2.)  Plan out the daily type 1 diabetes routine.  This was absolutely the best thing that we did.  Together with another family who is also living with type 1 diabetes, we were able to not only tour the school and learn the route to seven classes from our child's locker, but also, to define clear cut areas and times for the kids to test their blood sugar.  This was extremely comforting for all of us.  This eliminated any awkwardness from the kids wondering if it was OK to stop what they were doing or to be concerned about having a 'tardy' - (which for diabetes care related time, there are no tardies, however the kids still worry, especially oldest daughter who abides carefully to school rules.)  This is a huge stressor and one that we wanted to reduce before there was a concern. 

3.)  Send an email to the teachers to confirm that they are aware that your child has type 1 diabetes.  I wasn't fully aware of the need to communicate, and then, to communicate some more.  This is so important.  In our situation, the assistant principal sent out the health care plan, a picture of our daughter and the 504 information to each of the teachers.  Somehow, in the midst of this communication, it became clear that a few of the teachers had missed the message.  I handled this by doing two things... (read further below)

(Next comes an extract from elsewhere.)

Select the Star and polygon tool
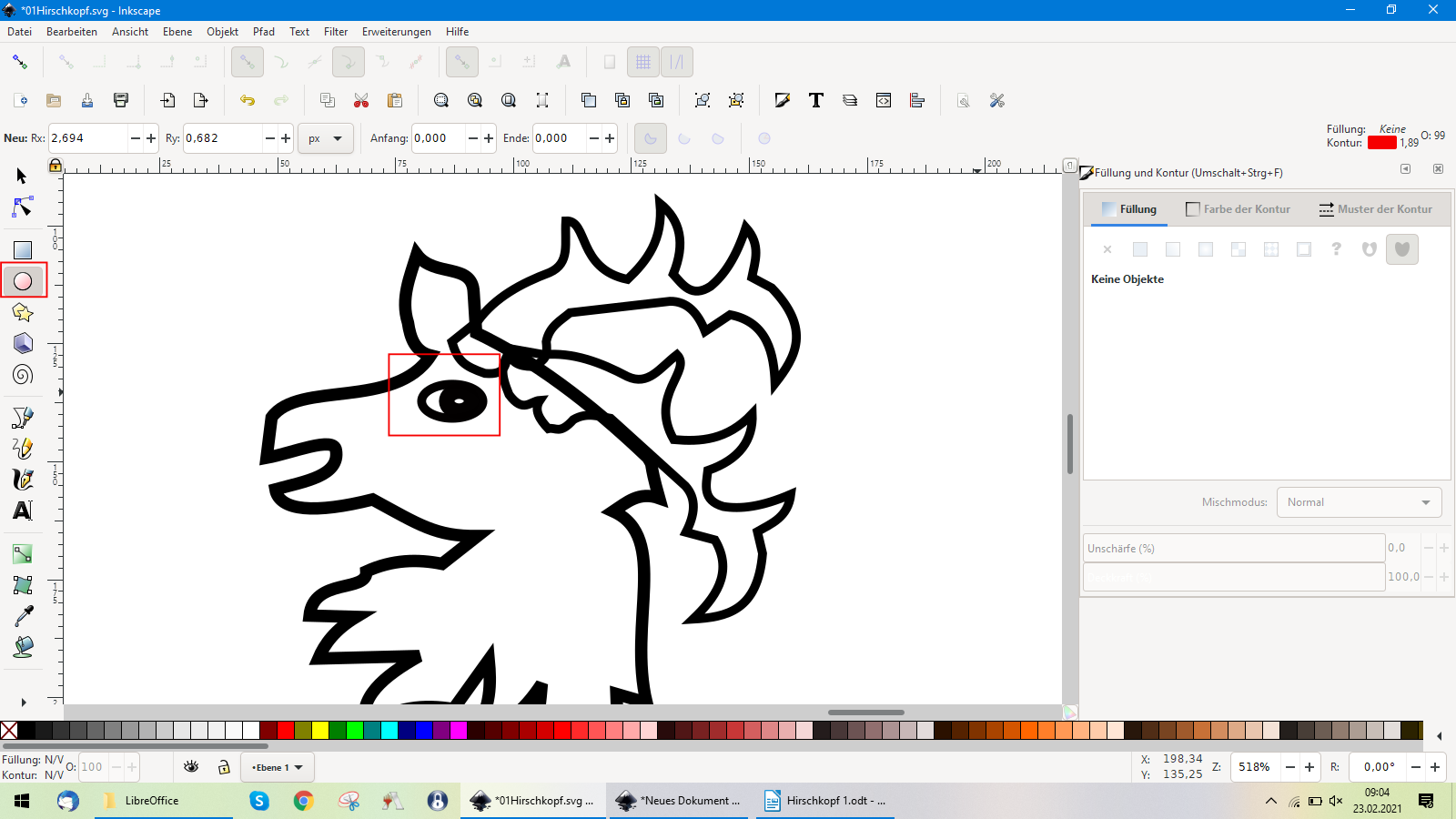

4.)  Be a stalker.  Ok, not really.  However, if you happen to be in the school because you are rehearsing #2 and a teacher happens to be in their room, prepping for school to start, crash in on them (politely) and introduce your child.  Yes, become that kind of a parent.  It might seem strange at first, but it became clear that the teacher was relieved to have met our oldest daughter and to know ahead of time that she was bring type 1 diabetes along to school.  In this way, there were no surprises and (I think) there was a bit of relief over the concern of how to handle our child's care from the teacher.

5.)  Go to Parent Night.  Yes, it is drag to have to go to another school event where there are 100s of parents waiting for exactly 12 seconds to talk to a teacher.  My dear friend Amy, a pro at raising junior high kids that live with type 1 diabetes, explained that instead of waiting to speak to the teachers, she drops off a letter identifying who her child is, provides an overview of type 1 diabetes and how her child reacts to hyper and hypoglycemia.  Brilliant!  I did this and received two complimentary emails from teachers that said it helped them to understand better and that they were happy to have such an easy to read sheet.  Thank you, Amy!!!

Back to our final 504 meeting; After every question was answered and the table was full of grinning teachers, relaxed staff and our oldest daughter was fully at ease, we left the group with one last thought:

Now that you know all about type 1 diabetes and how our oldest daughter manages her care, we hope that you can see beyond to what a great kid she is.  Type 1 diabetes is just one part of her and we hope that you enjoy discovering all of her talents, her enthusiasm and her joy of learning.  Thanks for being a part of her seventh grade experience!

Hope you are all having a wonderful start to the school year!